Greenrail is the only sleeper able to incorporate different systems and devices, such as photovoltaic panels for solar energy harvesting (Greenrail Solar) and devices for safety and diagnostic data transmission (Greenrail LinkBox).
Visit http://www.greenrailgroup.com/en/home/ for more information.
KWS, a VolkerWessels company, Wavin and Total are working on the development of plastic roads, also known as the PlasticRoad. Every component of the PlasticRoad is being designed to make its application completely circular, with the goal of using recycled plastic as much as possible. Imagine that constructing a road would take days instead of months. That roads would last three times as long. That maintenance and traffic disruption are things of the past. And that cable and piping problems as well as the urban water problem are solved overnight.
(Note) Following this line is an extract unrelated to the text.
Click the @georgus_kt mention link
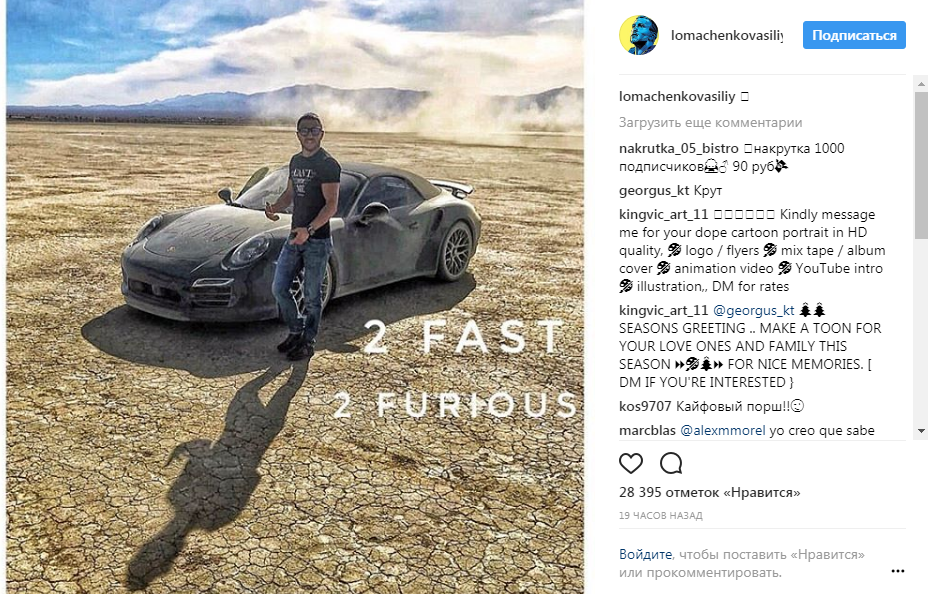928x594 pixels. (x=753, y=311)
The PlasticRoad concept consists of a prefabricated, modular and hollow road structure based on (recycled) plastics. The prefabricated production, the light weight and the modular design of the PlasticRoad make construction and maintenance faster, simpler and more efficient compared to traditional road structures.
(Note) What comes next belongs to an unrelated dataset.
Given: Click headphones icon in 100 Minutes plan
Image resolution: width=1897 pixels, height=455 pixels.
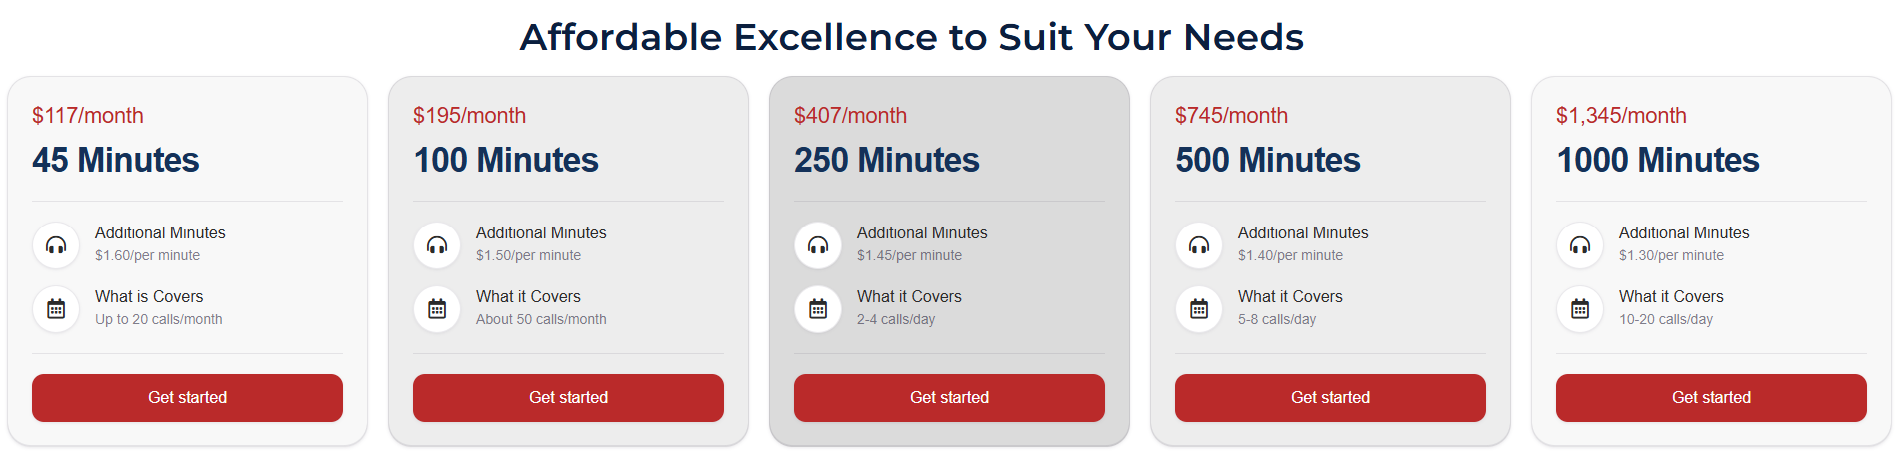Looking at the screenshot, I should 437,245.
The PlasticRoad has a hollow space that can be used to (temporarily) store water, thus preventing flooding during extreme precipitation. The hollow space can also be used for the transit of cables and pipes, thus preventing excavation damages. And there are numerous other conceivable applications, including the installation of sensors or the electric charging of vehicles.
The PlasticRoad is a completely circular product that is based on recycled plastics. It has a significantly smaller carbon footprint than traditional road structures thanks to the longer lifespan and the reduction of transport movements involved in its construction.
Visit https://www.plasticroad.eu/en/ for more information.
Municipal Green Procurement, Hamburg, Germany
In 2016, the senate of the city of Hamburg introduced mandatory “Green Procurement Guidelines” for public procurement. The guidelines impose more eco-friendly choices of products and a ban on the purchase of a certain number of items, such as plastic bottles and coffee capsules. Following the ban on single-use bottles – including those eligible for deposit returns – in public buildings, green alternatives such as drinking-water fountains and jugs are now provided. Reusable cups were introduced in several public institutions, which saves up to 675,000 single-use plastic cups a year. As well as being more environmentally friendly, purchasing longer-lifetime, reusable products is less expensive than repeatedly buying limitedlifecycle products.